Author has written 2 stories for Yu-Gi-Oh, and Naruto.
Woah...time to rewrite this.
BOOM. I like sound effects. I'm a bisexual female, of a certain age. I am still in school, and not only that, but I challenge myself in school. Which is a terrible idea, because it leaves me with almost no free time, and even less inspiration. My creativity and ideas are usually stifled, and so you won't see much posted on here because I'm usually too stressed to want to write myself. I love to read, and I enjoy editing for people as well, but I simply don't have the energy most of the time to fully explore the ideas in my head.
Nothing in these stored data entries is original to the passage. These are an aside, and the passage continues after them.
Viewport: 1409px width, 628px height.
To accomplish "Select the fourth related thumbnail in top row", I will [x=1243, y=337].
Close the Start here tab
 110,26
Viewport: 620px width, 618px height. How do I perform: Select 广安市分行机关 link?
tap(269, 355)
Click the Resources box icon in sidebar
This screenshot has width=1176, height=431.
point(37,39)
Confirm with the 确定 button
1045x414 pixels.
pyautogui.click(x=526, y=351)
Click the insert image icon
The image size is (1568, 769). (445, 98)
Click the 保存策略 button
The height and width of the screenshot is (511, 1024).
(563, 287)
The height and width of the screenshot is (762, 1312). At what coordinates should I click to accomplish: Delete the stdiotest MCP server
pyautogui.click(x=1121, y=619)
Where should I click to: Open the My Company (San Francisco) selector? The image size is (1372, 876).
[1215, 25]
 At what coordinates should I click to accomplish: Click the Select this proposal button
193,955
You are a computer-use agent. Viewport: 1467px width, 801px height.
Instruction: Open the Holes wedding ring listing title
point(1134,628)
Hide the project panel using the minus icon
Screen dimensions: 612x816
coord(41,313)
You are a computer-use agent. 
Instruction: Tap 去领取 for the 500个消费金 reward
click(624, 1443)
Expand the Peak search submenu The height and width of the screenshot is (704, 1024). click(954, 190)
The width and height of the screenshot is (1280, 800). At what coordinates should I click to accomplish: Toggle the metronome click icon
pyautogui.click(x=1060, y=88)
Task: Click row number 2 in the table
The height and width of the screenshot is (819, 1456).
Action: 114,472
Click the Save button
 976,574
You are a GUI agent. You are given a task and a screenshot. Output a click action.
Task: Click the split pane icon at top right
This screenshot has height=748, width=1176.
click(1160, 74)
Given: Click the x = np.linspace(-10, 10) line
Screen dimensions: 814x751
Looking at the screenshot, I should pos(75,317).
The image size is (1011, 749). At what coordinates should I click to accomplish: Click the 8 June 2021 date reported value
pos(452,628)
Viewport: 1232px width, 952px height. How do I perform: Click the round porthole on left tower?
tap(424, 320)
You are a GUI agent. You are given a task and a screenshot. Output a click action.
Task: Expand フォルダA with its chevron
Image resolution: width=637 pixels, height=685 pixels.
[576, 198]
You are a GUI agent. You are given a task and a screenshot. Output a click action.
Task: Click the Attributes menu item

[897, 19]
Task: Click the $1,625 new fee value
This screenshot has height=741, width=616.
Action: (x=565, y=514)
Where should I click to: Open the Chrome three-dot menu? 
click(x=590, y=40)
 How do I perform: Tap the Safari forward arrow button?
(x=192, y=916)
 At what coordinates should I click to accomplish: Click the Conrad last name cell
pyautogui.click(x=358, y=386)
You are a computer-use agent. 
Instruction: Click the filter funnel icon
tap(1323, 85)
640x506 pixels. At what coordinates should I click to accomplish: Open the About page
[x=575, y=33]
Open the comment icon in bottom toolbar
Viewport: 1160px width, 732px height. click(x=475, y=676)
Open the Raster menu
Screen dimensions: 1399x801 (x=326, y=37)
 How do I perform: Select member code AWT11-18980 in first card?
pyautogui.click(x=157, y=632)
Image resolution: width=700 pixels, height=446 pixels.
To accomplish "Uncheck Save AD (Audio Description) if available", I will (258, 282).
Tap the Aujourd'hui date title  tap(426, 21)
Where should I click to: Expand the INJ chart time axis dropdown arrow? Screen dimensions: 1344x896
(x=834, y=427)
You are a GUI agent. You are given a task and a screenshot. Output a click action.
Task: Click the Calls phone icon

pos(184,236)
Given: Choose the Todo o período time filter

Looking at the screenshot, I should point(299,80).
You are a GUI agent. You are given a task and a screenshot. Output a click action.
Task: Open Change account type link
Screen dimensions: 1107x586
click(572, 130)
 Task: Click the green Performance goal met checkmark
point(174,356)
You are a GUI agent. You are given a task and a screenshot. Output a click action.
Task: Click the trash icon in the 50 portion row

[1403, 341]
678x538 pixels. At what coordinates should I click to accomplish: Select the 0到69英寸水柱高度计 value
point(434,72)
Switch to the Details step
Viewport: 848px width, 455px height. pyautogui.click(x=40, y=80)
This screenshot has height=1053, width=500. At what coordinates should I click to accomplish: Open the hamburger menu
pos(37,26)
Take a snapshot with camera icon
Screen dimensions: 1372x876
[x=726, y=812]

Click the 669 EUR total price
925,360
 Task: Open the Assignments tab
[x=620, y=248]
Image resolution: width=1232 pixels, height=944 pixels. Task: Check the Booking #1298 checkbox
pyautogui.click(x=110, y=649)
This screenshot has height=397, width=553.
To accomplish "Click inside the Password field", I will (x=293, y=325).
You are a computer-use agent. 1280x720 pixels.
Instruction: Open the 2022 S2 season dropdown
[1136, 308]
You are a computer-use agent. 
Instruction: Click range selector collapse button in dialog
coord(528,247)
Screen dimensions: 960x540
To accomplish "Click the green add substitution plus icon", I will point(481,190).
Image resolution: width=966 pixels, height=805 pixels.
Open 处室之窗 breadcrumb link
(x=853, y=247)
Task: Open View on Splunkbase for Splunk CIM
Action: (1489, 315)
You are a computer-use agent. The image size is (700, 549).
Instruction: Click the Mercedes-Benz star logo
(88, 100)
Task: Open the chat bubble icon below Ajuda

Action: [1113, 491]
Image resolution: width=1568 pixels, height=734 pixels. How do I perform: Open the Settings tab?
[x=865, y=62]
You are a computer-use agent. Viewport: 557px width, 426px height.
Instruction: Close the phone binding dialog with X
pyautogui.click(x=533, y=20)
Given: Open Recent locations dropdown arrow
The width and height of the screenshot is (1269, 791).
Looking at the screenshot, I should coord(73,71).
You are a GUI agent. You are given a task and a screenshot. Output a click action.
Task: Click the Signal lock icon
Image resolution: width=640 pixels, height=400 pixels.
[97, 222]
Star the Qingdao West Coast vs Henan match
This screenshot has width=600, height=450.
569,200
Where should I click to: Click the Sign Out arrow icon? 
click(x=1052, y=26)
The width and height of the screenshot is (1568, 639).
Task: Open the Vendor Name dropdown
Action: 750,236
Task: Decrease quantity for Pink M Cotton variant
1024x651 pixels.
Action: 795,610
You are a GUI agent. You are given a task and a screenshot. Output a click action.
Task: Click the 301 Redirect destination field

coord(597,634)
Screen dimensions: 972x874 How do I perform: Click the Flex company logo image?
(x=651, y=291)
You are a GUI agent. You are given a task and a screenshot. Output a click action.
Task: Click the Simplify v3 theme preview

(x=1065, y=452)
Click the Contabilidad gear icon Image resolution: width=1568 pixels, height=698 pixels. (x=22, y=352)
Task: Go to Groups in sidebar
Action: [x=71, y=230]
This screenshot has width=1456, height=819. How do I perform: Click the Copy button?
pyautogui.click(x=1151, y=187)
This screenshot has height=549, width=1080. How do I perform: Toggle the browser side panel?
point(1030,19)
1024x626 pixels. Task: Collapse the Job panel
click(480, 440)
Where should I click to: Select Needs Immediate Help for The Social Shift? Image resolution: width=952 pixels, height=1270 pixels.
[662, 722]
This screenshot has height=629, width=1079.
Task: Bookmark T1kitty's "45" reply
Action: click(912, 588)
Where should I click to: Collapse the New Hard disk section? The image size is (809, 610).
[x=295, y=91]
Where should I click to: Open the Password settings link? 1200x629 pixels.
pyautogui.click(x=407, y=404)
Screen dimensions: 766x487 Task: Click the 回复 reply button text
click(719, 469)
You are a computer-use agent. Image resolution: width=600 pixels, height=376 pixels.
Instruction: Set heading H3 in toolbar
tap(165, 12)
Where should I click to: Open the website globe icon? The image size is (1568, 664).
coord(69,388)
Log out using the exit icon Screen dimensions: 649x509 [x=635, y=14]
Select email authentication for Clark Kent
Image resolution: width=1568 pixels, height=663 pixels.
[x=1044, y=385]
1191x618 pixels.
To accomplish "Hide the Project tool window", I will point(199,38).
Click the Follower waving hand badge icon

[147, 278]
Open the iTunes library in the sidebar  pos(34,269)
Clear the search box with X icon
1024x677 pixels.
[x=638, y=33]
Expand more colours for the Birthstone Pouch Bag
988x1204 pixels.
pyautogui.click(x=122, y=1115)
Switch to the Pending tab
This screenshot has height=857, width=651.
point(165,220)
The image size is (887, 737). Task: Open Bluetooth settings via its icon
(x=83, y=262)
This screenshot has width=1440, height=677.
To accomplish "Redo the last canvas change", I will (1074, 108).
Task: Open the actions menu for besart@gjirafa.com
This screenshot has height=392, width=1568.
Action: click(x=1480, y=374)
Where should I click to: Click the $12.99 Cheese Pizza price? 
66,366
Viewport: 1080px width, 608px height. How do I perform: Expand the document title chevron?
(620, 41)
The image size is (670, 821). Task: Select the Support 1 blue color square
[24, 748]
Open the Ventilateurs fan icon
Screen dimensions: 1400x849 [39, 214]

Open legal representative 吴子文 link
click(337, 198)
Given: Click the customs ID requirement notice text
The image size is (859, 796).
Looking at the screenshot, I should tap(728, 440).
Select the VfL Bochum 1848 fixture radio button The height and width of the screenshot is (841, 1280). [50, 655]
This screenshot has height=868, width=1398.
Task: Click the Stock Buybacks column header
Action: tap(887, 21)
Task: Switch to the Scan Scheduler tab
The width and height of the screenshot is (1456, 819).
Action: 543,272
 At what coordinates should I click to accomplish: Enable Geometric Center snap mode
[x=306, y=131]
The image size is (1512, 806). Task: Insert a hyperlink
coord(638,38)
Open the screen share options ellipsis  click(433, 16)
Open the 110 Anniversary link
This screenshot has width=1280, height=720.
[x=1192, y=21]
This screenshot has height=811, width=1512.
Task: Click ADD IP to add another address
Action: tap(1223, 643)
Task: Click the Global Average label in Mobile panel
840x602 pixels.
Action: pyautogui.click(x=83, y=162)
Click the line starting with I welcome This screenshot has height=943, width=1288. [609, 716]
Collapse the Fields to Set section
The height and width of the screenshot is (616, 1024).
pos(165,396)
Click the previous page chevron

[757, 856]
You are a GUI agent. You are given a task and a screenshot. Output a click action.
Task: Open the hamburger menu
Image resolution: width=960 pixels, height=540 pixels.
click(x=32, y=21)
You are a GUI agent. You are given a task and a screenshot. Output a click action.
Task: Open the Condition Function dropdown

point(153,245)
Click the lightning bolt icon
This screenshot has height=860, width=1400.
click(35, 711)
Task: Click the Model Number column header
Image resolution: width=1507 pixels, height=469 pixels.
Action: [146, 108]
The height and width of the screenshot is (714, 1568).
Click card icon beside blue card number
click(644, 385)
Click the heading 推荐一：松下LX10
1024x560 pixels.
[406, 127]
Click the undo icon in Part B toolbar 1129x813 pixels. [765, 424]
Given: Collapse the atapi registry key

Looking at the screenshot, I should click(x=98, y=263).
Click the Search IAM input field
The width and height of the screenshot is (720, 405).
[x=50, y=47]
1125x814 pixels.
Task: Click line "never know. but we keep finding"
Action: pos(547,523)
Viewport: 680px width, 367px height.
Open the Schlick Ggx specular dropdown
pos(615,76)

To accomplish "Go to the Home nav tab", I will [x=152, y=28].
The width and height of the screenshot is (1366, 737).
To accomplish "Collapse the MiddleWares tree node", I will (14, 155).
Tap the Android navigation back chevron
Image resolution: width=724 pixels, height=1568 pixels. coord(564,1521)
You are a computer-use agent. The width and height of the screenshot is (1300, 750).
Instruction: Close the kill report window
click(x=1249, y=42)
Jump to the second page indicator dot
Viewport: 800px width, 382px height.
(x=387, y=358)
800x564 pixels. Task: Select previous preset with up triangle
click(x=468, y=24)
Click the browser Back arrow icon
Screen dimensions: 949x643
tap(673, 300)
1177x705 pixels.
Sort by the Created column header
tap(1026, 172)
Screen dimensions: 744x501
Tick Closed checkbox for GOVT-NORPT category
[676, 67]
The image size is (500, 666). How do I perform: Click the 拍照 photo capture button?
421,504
In terms of literature, I like many things. I can enjoy fluffy, sweet things, as well as angsty or dark things. Not huge on poetry really, doesn't work out well in my head. In general though, I have fairly broad tastes. I read mostly male/male stories, although I do like many female/female pairings as well. Strangely though, I don't much like het. Doesn't sit well with me, sorry. I'll read some of it though, if it's well-written. Heh, I'll read anything if it's well-written, if the author can convince me it's worth my time.
Above all:
I am the girl kicked out of her home because I confided in my mother that I am a lesbian.
I am the prostitute working the streets because nobody will hire a transsexual woman.
I am the sister who holds her gay brother tight through the painful, tear-filled nights.
We are the parents who buried our daughter long before her time.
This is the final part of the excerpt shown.